Testo selezionato
◆ ◆ ◆ ◆

Dal film alla vera storia” è la rubrica mensile di The Pitch – Olympia, che svela retroscena, curiosità, personaggi, fatti reali che caratterizzano e differenziano le trasposizioni cinematografiche delle più belle storie dello sport mondiale. Un excursus tra realtà e fantasia, in cui la prosa del reale diventa poesia della finzione e su cui i maestri del cinema appongono la ciliegina finale, grazie alle magistrali interpretazioni dei protagonisti e la firma d’autore di registi e sceneggiatori.

Undici secondi, vi restano dieci secondi, stanno contando alla rovescia in questo momento… Morrow passa a Silk, restano cinque secondi di gioco! Credete nei miracoli? Sì!

Al Micheals

Queste sono le parole di Al Michaels, commentatore sportivo per la ABC alle Olimpiadi invernali di Lake Placid 1980, mentre davanti ai suoi occhi scorrono gli ultimi istanti della partita di hockey su ghiaccio tra USA-URSS.

Se il nostro Nando Martellini mise la firma in calce al Mondiale di Spagna 1982 col suo triplice «Campioni del mondo», se Victor Hugo Morales trasformò in commovente letteratura il secondo gol di Maradona all’Inghilterra al Mondiale di Mexico 1986, Al Michaels regala alla storia gli ultimi 10 secondi più emozionanti di sempre. Lo sport è gonfio della retorica del “se vuoi puoi” e di tutti i suoi derivati, questa però resta una storia singolare, nel vero senso della parola, particolare perché irripetibile. Sfugge alla reiterata e banale iperbole del racconto sportivo. Herb Brooks, colui che per primo ha creduto nella realizzazione di un sogno apparentemente impossibile, diceva ai suoi ragazzi: «Se pensate di vincere solo con il talento, signori, devo dirvi che non avete abbastanza talento». Questa è la storia della nazionale statunitense di hockey e di come, contro ogni pronostico, vinse la medaglia d’oro alle Olimpiadi di Lake Placid, nel 1980. La loro impresa passò alla storia come Miracle on ice, il film che la racconta è “Miracle“.

Miracle è un film della Walt Disney Production, girato in soli 3 mesi nel corso del 2003 ed uscito nella sale nel 2004. La pellicola, diretta da Gavin O’ Connors, è interpretata da Kurt Russel, nel ruolo del protagonista, il coach Herb Brooks, da Patricia Clarkson che qui veste i panni della moglie Patty e che abbiamo già potuto apprezzare ne “Gli Intoccabili“, “Il Miglio verde” e “Basta che funzioni“, solo per citare alcune delle sue più celebri interpretazioni, e da Noah Emmerich, anche lui già più volte apparso sul grande schermo in film come “Pazzi in Alabama“, “The Truman show” e “Pride and Glory“. Non ha ricevuto particolari premi o riconoscimenti, resta il fatto che è un bellissimo sports-movie, si fa guardare volentieri, anche più volte.

◆ ◆ ◆ ◆

Dati mostrati
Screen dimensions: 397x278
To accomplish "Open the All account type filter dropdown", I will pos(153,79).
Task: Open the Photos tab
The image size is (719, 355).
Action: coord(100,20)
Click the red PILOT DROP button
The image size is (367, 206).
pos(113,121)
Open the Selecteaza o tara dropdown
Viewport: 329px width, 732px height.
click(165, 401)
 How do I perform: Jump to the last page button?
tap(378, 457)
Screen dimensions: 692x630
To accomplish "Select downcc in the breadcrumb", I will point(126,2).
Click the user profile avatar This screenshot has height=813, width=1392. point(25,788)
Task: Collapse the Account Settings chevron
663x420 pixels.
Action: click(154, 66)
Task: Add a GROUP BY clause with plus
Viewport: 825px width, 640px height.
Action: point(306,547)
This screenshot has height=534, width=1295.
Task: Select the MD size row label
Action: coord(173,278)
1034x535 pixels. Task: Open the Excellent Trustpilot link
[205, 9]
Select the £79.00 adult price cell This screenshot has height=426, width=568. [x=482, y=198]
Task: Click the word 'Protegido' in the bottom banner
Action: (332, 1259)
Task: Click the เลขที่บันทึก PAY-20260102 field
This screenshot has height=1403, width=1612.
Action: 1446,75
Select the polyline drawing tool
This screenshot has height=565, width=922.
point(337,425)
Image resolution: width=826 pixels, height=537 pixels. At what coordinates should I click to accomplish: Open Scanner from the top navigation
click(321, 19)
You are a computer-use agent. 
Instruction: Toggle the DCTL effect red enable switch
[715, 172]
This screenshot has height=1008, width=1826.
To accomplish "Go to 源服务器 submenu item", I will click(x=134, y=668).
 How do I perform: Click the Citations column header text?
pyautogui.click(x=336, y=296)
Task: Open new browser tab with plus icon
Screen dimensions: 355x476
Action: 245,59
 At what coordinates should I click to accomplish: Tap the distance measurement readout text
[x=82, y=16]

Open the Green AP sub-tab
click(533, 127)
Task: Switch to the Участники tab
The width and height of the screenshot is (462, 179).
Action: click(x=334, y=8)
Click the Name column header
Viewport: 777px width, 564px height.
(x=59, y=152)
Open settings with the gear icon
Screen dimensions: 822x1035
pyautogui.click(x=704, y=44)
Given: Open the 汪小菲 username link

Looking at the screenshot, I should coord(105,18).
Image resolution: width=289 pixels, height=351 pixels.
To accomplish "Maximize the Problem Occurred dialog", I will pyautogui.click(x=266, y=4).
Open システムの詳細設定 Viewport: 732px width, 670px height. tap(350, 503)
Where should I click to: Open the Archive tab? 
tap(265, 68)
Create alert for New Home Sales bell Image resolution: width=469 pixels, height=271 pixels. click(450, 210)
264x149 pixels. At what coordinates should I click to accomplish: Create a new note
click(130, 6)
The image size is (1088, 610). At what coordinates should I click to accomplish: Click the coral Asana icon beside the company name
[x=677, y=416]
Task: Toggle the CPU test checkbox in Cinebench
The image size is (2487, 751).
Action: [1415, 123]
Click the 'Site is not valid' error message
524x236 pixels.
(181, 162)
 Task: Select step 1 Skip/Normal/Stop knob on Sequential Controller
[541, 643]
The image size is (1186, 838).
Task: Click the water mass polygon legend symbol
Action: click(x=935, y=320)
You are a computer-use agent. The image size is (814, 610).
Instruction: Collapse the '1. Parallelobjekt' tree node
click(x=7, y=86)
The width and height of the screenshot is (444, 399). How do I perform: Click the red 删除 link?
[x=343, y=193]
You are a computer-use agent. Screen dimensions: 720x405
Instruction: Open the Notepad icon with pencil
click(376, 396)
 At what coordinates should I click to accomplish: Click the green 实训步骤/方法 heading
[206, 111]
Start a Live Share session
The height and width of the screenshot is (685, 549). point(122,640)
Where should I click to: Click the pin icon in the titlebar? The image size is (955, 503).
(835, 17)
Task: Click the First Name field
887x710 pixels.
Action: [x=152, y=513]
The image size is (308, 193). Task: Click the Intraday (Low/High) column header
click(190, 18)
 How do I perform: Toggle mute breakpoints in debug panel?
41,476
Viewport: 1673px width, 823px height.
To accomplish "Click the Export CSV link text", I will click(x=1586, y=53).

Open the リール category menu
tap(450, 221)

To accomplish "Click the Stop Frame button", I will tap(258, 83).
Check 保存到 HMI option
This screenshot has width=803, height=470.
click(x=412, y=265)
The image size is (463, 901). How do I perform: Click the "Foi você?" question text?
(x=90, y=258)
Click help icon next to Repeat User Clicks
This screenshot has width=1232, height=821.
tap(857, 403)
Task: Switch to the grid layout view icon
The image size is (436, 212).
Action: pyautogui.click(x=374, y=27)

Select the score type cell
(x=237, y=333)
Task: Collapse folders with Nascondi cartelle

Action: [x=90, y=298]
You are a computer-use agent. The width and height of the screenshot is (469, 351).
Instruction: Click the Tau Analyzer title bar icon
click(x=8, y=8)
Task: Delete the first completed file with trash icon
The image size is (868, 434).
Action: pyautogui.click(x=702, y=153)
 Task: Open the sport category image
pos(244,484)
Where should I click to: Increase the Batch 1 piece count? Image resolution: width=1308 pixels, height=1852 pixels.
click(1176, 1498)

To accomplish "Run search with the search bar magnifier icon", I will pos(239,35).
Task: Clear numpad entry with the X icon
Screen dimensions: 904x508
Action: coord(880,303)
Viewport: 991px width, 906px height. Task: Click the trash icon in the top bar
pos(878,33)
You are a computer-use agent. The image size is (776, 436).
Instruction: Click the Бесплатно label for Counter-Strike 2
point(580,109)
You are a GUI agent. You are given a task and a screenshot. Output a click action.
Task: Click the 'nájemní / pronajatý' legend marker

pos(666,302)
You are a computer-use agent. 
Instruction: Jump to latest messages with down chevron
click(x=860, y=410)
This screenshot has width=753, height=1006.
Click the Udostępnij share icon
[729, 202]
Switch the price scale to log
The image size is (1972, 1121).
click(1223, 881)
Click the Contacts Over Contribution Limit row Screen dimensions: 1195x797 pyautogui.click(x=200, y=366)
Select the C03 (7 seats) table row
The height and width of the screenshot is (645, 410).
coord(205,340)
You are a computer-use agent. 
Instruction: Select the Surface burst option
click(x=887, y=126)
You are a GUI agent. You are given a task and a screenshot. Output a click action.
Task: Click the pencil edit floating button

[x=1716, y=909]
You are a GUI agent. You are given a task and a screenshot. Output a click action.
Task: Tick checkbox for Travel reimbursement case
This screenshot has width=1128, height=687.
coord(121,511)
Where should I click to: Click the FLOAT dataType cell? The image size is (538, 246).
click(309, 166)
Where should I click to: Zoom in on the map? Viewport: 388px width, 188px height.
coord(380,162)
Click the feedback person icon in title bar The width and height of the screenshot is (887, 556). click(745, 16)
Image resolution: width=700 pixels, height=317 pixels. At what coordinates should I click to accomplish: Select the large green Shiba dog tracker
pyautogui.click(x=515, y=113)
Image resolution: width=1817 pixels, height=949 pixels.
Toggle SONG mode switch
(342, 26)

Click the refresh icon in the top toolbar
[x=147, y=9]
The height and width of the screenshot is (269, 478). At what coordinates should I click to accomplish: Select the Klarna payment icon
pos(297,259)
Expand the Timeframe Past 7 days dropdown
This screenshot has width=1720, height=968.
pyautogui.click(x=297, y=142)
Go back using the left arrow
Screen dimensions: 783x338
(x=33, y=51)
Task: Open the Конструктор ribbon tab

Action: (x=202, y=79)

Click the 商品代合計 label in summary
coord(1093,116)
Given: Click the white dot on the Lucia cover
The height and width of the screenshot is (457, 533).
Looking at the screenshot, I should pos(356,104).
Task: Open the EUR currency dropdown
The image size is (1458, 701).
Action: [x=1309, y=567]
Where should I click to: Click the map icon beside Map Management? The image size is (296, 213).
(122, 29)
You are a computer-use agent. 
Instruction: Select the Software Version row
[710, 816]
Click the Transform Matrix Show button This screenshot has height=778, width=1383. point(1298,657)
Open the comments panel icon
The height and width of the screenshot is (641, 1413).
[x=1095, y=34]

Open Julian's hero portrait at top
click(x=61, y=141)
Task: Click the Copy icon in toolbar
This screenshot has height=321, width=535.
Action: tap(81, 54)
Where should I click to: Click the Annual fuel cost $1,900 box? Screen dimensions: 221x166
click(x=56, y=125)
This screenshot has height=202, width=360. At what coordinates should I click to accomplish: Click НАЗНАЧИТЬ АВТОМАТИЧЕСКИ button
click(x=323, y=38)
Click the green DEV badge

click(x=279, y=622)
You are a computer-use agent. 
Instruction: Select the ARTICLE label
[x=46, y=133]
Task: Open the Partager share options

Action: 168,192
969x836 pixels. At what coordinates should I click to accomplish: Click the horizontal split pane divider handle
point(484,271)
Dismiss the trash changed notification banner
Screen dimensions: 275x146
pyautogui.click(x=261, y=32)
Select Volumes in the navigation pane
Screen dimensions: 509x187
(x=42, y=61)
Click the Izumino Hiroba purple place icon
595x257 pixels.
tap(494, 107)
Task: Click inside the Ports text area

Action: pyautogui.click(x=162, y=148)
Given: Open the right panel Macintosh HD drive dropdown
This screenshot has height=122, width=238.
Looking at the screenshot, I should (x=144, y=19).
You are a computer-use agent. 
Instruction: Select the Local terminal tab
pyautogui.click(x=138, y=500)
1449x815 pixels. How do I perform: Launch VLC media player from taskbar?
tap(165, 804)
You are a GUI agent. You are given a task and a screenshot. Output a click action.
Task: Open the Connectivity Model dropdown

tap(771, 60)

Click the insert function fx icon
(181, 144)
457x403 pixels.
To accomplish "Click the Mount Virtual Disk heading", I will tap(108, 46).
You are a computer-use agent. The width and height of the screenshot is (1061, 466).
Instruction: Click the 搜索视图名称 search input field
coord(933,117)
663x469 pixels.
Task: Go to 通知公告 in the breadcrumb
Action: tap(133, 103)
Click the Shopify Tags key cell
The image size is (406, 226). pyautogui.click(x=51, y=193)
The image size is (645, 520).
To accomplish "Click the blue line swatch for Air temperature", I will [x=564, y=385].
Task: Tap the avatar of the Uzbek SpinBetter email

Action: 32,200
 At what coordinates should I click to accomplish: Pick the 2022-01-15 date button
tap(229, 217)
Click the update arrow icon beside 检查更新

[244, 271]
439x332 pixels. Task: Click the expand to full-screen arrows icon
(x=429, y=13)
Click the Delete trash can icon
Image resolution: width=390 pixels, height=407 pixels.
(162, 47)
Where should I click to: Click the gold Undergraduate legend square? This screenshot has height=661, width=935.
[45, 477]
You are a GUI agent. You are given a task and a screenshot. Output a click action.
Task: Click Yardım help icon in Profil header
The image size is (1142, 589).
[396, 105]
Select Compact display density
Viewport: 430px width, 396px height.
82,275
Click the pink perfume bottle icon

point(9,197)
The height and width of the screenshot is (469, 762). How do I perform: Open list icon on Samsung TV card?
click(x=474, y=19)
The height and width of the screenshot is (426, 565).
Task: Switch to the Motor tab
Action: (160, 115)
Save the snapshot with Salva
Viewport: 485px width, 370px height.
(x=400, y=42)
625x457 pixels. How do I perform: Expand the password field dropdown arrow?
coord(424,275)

◆ ◆ ◆ ◆

Compito assegnato
Prosegui l'articolo sul film Miracle e sull'impresa olimpica del 1980, riprendendo subito dopo l'ultima frase.

Risposta al compito
Gli allenamenti dei ragazzi di Herb Brooks, in preparazione alla spedizione olimpica di Lake Placid 1980.

Jim Craig, Jack O’Callahan, Rob McClanahan, Mark Johnson, Mike Ramsey, Mark Pavelich, Steve Christoff, Phil Verchota, Mike Eruzione. Questi sono solo alcuni dei componenti della nazionale di hockey a stelle e strisce che sta per partecipare alle Olimpiadi di Lake Placid. Sono tutti studenti universitari, protagonisti nel campionato NCAA. Herb Brooks, coach dell’università del Minnesota, ha vinto il titolo per ben 3 volte, nel 1974, nel 1976 e nel 1979 e in quell’estate la federazione, che ha bisogno di un nuovo tecnico che possa guidare la squadra USA alle Olimpiadi, lo sceglie per questo ruolo. Ma solo perché i 2 allenatori interpellati prima di lui, ritenendo il compito troppo gravoso, declinano l’offerta. Non solo: non gli viene nemmeno chiesto di vincere, ma solo di migliorare la quinta posizione ottenuta nel 1976. A Brooks, comunque, tutto questo non interessa, vuole fortissimamente quell’incarico e alla fine lo ottiene.

Herb ha un chiodo fisso: battere l’Unione Sovietica. Sconfiggere con una pattuglia di studenti una squadra che ha già vinto la medaglia d’oro nel 1956, nel 1964, nel 1968, nel 1972 e nel 1976. Vincere contro giocatori che vivono e si allenano insieme da anni, e che qualche mese prima dell’inizio dei Giochi hanno battuto agevolmente la squadra All-Star della NHL, per 6-0. Nessuno lo crede nemmeno lontanamente possibile. Sarebbe, per fare un esempio banale, come se la Nazionale italiana di basket del CUS battesse il Dream Team alle Olimpiadi. Vero, non è proprio così, i campionati universitari americani sono l’anticamera del professionismo, non lo si può equiparare all’italico Cus, però la sproporzione in termini di valori non è portata all’estremo, anzi, è molto realistica.

Ma perché l’URSS può mandare i suoi giocatori migliori alle Olimpiadi, mentre gli USA solo degli studenti? Fino all’edizione del 1988 era vietata la partecipazione degli atleti professionisti, solo i dilettanti potevano prendere parte alle gare. In Unione Sovietica però lo sport professionistico non è contemplato. Gli sportivi, in teoria, hanno tutti un’altra occupazione, anche quelli di altissimo livello, come sono appunto quelli della nazionale di hockey. Ci sono diverse forme di dilettantismo, se ogni Paese regolamenta lo sport in modo diverso e in ogni caso, queste erano le regole all’epoca. Ad aumentare la pressione ci si mette anche la Guerra Fredda. L’Urss invade l’Afghanistan, si teme per il fragile equilibrio del pianeta. Gli americani non intervengono in modo diretto, ma fanno pervenire armi ai mujaheddin, affinché possano resistere all’invasione. Il Presidente Carter, inoltre, minaccia il boicottaggio delle Olimpiadi di Mosca previste per l’estate del 1980, cosa che si verificherà. Si pensa che i sovietici possano ricambiare lo sgarbo in quel di Lake Placid, ma quando dal Cremlino annunciano che invieranno tutti i loro atleti migliori, lo sport tira un sospiro di sollievo.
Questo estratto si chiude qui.